Is it finally time to stop looking backwards, and stay focused on the future? Should African Americans just get over all the slavery and racism and victimhood stuff and admit we've come a long way, and that we possess the power to do even better? Do we need to stop whining and just pull ourselves up by the bootstraps and embrace the opportunities and challenges of the 21st Century?

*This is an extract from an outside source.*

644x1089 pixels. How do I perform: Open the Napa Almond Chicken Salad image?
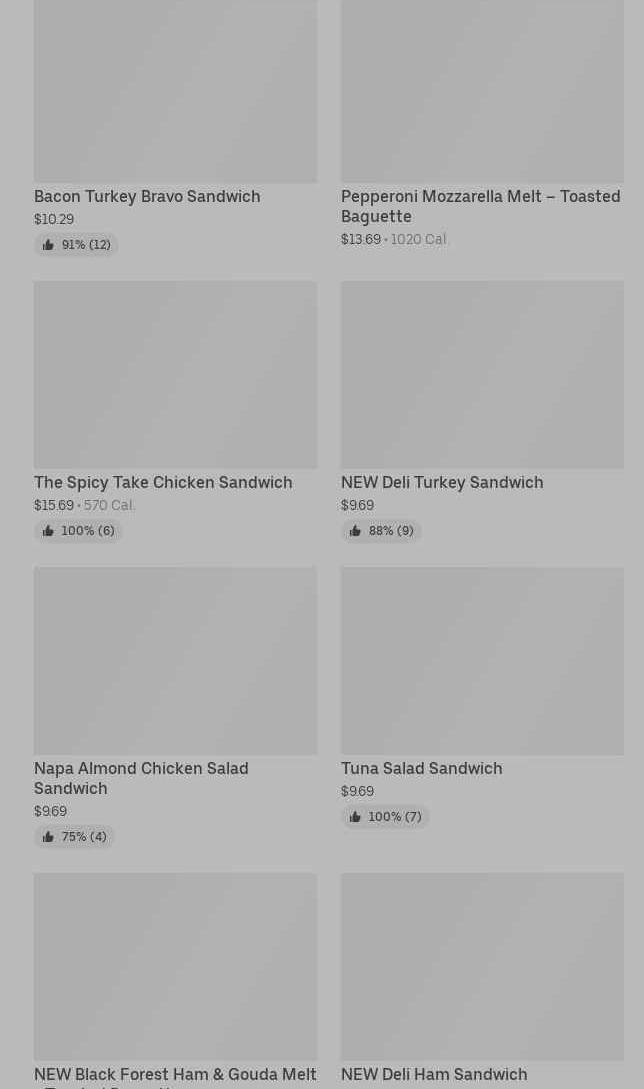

Yes, of course we should. But it's still not quite that simple. Here's how I see it: You don't ask a victim of horrible abuse to pretend that what happened didn't happen, even as you help that victim move on with their life. Personally, I still don't think there's been enough discussion about, and acknowledgement of, slavery and its aftermath. At the same time, I fully acknowledge that I personally got over it years ago. Even when racism affects me now (and it still does, more than you might think), I'm still able to move forward on my own terms.

Anyway, here's my 'bottom'' line, so to speak. When I look at this picture, it doesn't just create a solemn perspective on how far Americans of African descent have come, or infuse me with gratitude for the agonies endured by my ancestors. It mostly makes me wish my butt wasn't so big. Now THAT'S progress.